As today is a public holiday in Australia, in which even the toilers who issue ASX announcements take a break, today’s blog will be a short (flash) one only.

Commodity prices

As expected, the outcome of Friday’s OPEC meeting was “no change”.  The KSA’s al-Naimi summarised it pithily as “same ceiling, 30 mmbopd” (conveniently not mentioning that OPEC is pumping ~31 mmbopd, with Saudi Arabia itself amongst the internal quota busters).

Crude prices rallied somewhat on the outcome (as it least it did not increase formal production quotas), with Brent closing at US$63.31 and WTI at US$59.13.

OPEC did not address what might happen to quotas if Iranian sanctions were lifted post any nuclear deal.

The next OPEC meeting is scheduled for 4th December.

The Baker Hughes rig count number issued on Friday continued to show an ongoing decline, with total numbers down seven to 868 rigs.  Within North America this is somewhat counter-balanced by an increase in Canadian rig numbers.  Over each year, the Canadian rig count saw-tooths significantly in response to weather conditions, so this is no surprise.
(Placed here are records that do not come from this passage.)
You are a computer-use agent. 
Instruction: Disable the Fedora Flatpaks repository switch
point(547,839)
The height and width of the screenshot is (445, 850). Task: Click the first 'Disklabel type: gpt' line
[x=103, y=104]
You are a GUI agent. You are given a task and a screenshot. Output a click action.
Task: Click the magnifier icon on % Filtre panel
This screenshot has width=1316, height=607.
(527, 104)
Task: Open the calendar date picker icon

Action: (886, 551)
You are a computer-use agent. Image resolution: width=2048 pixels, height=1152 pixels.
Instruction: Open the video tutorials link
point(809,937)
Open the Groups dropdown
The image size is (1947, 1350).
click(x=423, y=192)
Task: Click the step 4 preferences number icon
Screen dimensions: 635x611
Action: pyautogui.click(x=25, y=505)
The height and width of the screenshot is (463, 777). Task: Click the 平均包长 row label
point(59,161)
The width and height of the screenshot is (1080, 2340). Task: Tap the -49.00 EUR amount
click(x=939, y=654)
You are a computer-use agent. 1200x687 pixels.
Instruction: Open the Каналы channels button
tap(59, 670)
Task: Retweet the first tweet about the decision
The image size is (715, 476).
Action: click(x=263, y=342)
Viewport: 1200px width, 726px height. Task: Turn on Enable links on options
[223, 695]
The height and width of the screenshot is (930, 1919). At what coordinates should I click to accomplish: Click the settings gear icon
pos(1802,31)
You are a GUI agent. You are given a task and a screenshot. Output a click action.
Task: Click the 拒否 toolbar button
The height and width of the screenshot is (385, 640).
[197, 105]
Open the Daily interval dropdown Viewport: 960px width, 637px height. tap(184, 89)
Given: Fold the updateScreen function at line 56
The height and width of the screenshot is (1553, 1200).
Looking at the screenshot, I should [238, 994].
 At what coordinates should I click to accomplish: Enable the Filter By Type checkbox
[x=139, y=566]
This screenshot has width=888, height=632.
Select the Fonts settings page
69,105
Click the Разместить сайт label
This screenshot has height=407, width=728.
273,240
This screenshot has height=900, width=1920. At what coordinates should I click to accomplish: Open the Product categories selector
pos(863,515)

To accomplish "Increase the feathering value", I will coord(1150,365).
Meanwhile, US natural gas prices continued their fall in recent weeks, with Henry Hub closing at US$2.59.  The market is currently short term data driven, with higher than normal weekly injections into storage providing fodder for the bears.


The US Environment Protection Agency released a report on fracking at the end of last week, which concluded that:

“no evidence that these mechanisms (fracturing) have led to widespread, systemic impacts on drinking water”

Supporters and opponents of fracking have both taken comfort from this, which I summarise as: if fracking is done properly then there will be no problems, but occasionally it might not be done properly, but if that is the case it is more likely to be surface water disposal issue than anything occurring in the sub-surface.

Quote of the day

From Iran’s Oil Minister:

“We didn’t discuss it,” Zanganeh said. “We don’t need to receive any agreement from any country for our return to the market. It is our right. We have been in the market and we are entitled to be. We dont need any agreements. We will return to the market [when] the sanctions will be lifted.”